特に14歳の夏、タングルウッド音楽祭でヴァイオリンの弦が切れるというハプニングにもかかわらず、落ち着きはらって演奏を続けたという出来事はセンセーショナルに報道されたが、ここでも、そうした彼女の自信とたぐい稀な才能を強く感じさせる演奏となっている。

若くしてすでに《伝説》の持ち主である五嶋に最も感心するのは、彼女のこの作品に対する繊細な注意力をもった知的アプローチである。

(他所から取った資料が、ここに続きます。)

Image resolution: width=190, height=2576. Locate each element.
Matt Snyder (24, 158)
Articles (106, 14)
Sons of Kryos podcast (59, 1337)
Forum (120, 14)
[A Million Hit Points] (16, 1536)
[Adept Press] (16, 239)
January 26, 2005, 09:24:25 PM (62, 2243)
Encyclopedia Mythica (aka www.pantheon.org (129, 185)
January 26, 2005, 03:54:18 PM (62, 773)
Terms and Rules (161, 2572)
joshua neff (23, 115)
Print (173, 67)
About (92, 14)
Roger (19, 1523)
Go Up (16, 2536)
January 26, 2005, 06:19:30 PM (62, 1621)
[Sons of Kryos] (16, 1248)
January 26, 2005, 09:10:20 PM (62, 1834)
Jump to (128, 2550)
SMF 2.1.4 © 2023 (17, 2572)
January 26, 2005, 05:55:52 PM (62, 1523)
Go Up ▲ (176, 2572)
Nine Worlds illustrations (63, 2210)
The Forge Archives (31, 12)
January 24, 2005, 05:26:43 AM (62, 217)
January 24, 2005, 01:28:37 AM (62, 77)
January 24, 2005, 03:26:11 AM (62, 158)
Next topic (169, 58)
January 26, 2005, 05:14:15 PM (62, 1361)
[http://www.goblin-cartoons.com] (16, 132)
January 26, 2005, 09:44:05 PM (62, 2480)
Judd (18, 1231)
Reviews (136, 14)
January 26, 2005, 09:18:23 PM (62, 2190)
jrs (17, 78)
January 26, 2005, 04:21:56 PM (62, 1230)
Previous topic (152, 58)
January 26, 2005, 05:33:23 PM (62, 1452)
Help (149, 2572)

超絶技巧を集大成したこの曲は、弾き手はその技巧を大げさに発揮させたい誘惑にかられるはずだが、彼女はその誘惑から完全に一線を引き身を守り、作品におどらされたパガニーニの亜流ではない自分の音楽を表現している。

五嶋は、この難曲を極めて精確に弾き切っているが、それ以上に驚かされることは、彼女がこの作品を完全に高度な芸術作品として表現している点にある。

繊細な表情やみずみずしい歌が際立つ彼女の表現は、スリリングな感性の冴えや即興的な閃きをも随所に示しており、それは、聴き手を強く惹きつけずにはおかない独自の感覚的な魅力をかたちづくることとなっている。

ことに、作品のもつ甘美な美しさを見事に引き出しているのは立派だ。